→ **ACTION ITEM**
Set down again exactly the lines of the listing below that fall between the line holding "1452x710 pixels. At" and the line holding "The image size is (790, 426).", inclusive.

→ **LISTED ENTRIES**
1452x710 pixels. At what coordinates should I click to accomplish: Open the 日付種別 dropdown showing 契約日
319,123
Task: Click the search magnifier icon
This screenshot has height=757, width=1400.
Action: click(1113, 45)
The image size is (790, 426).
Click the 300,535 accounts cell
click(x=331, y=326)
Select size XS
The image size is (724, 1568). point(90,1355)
...
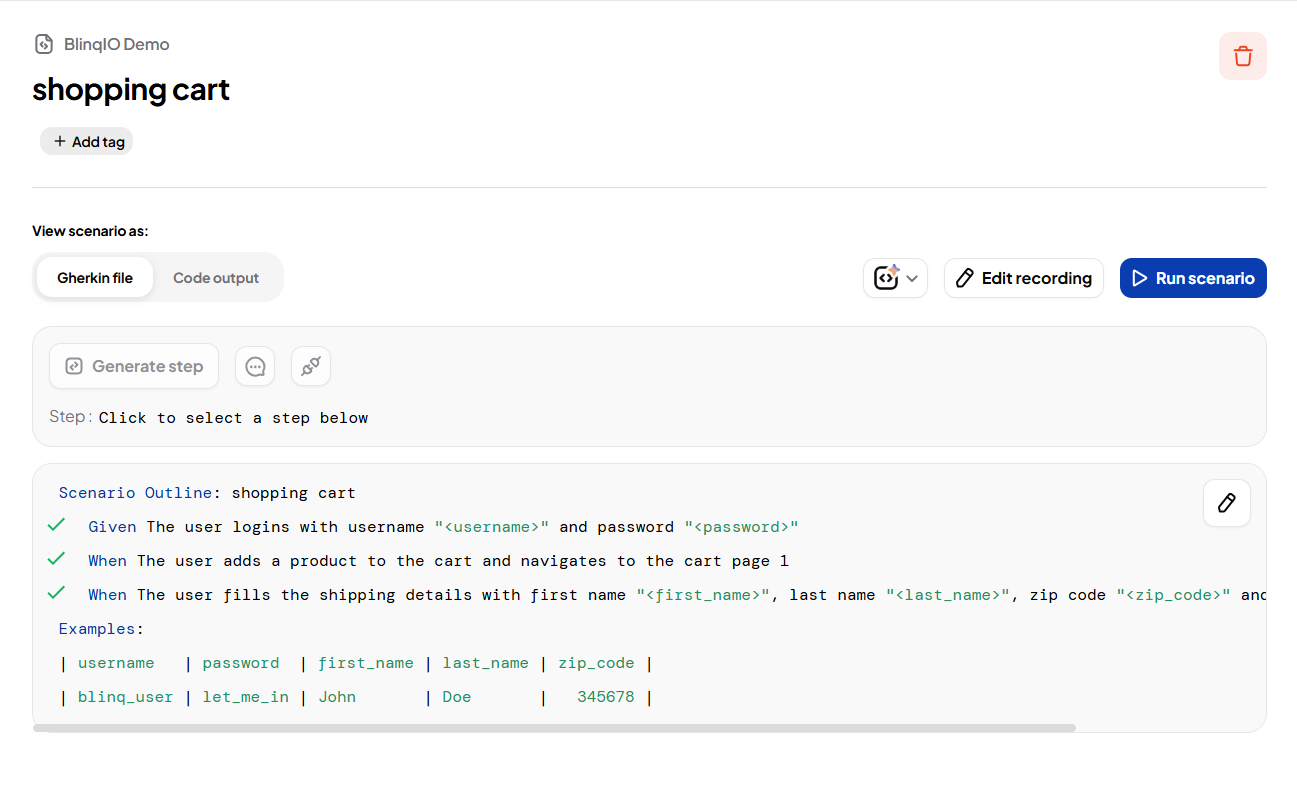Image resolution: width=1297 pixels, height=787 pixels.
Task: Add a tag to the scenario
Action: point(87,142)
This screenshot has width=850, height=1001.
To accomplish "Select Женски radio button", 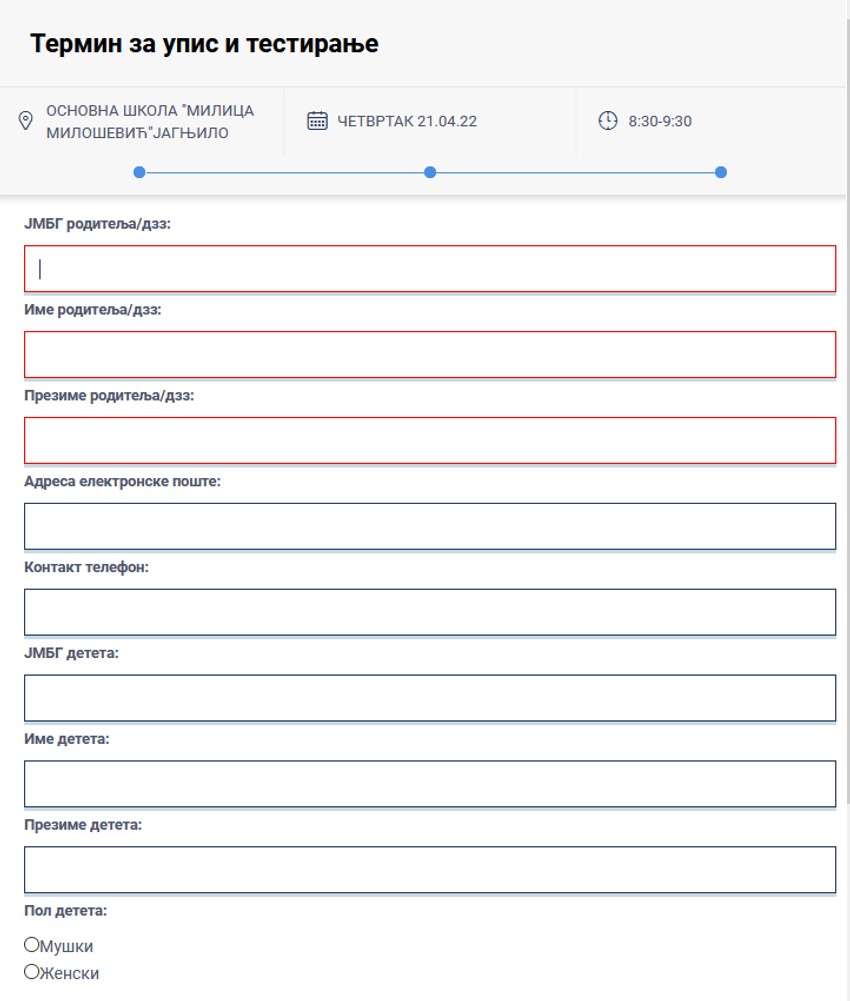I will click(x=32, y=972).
--
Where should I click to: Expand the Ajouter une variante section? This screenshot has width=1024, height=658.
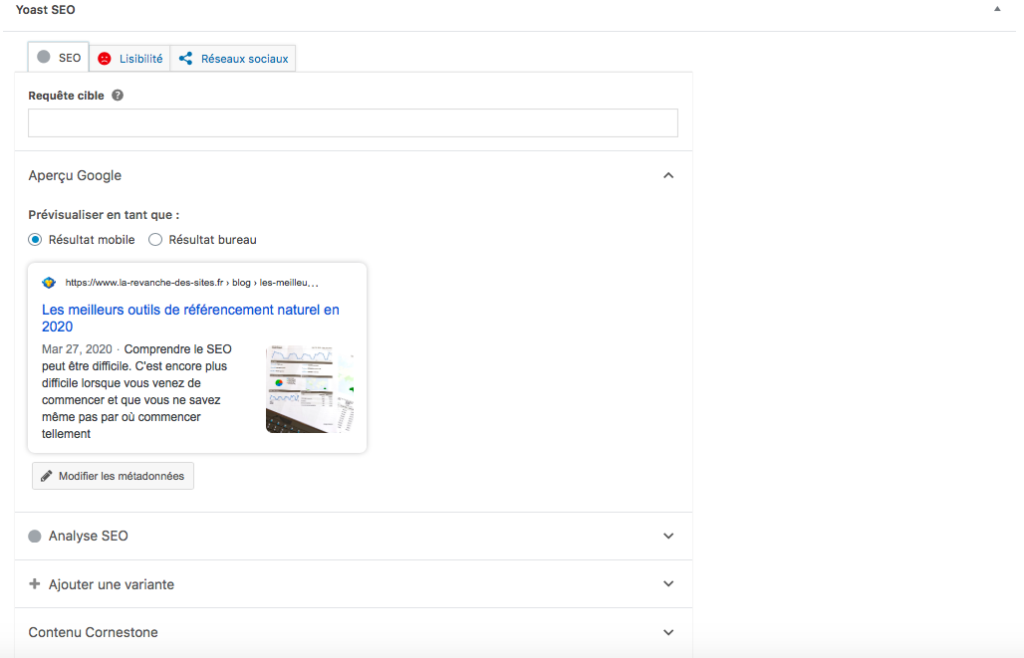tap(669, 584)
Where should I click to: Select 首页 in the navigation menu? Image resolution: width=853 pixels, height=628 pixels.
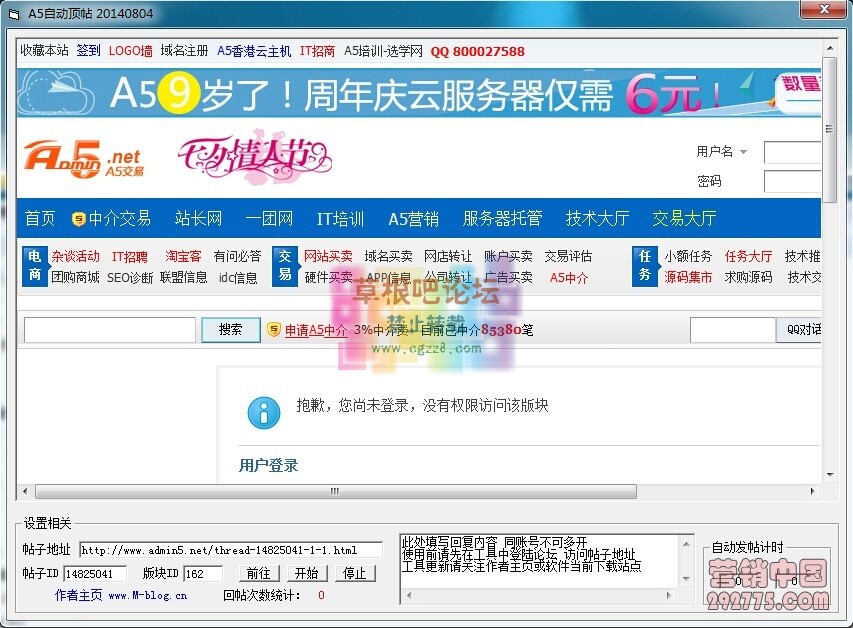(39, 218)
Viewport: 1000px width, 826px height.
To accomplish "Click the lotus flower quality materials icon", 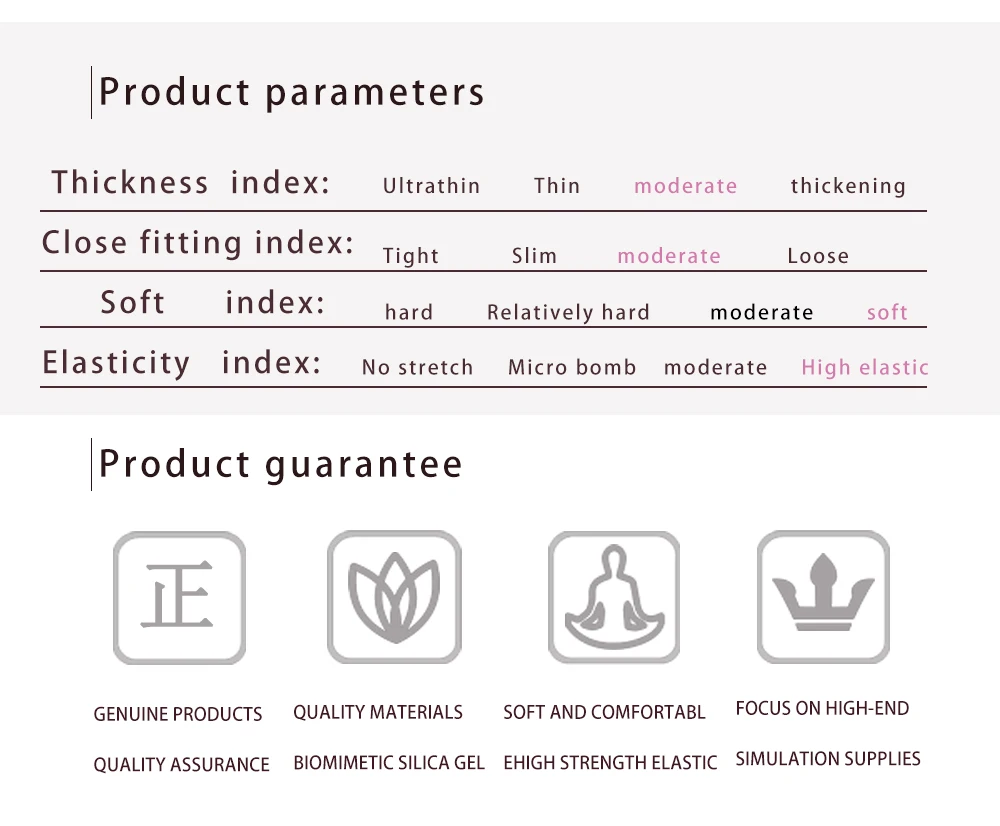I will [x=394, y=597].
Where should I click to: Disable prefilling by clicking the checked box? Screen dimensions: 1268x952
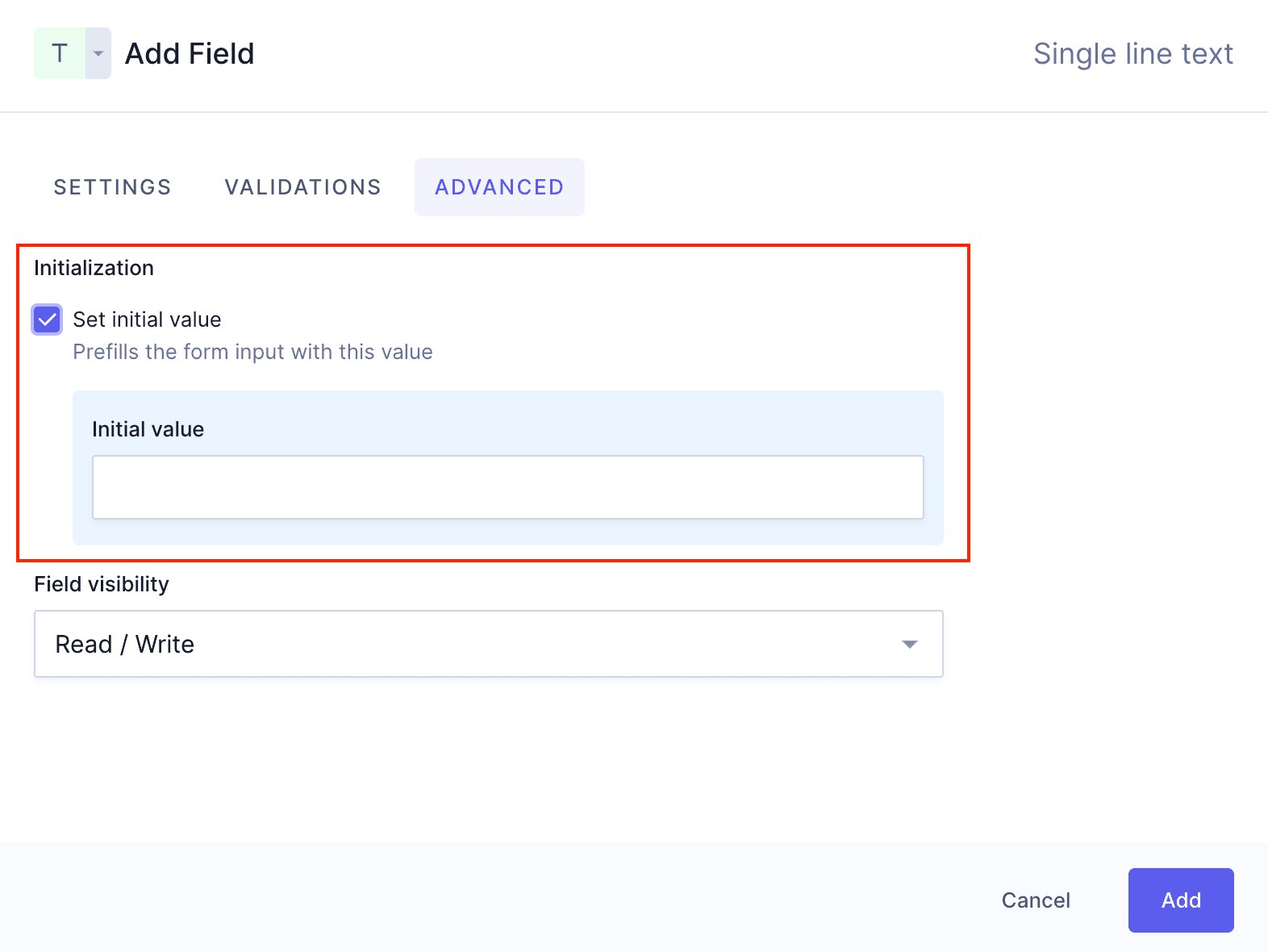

→ **RESULT**
1452x710 pixels. At what coordinates should I click to accomplish: Open the 日付種別 dropdown showing 契約日
319,123
Task: Click the search magnifier icon
This screenshot has height=757, width=1400.
Action: click(1113, 45)
The image size is (790, 426).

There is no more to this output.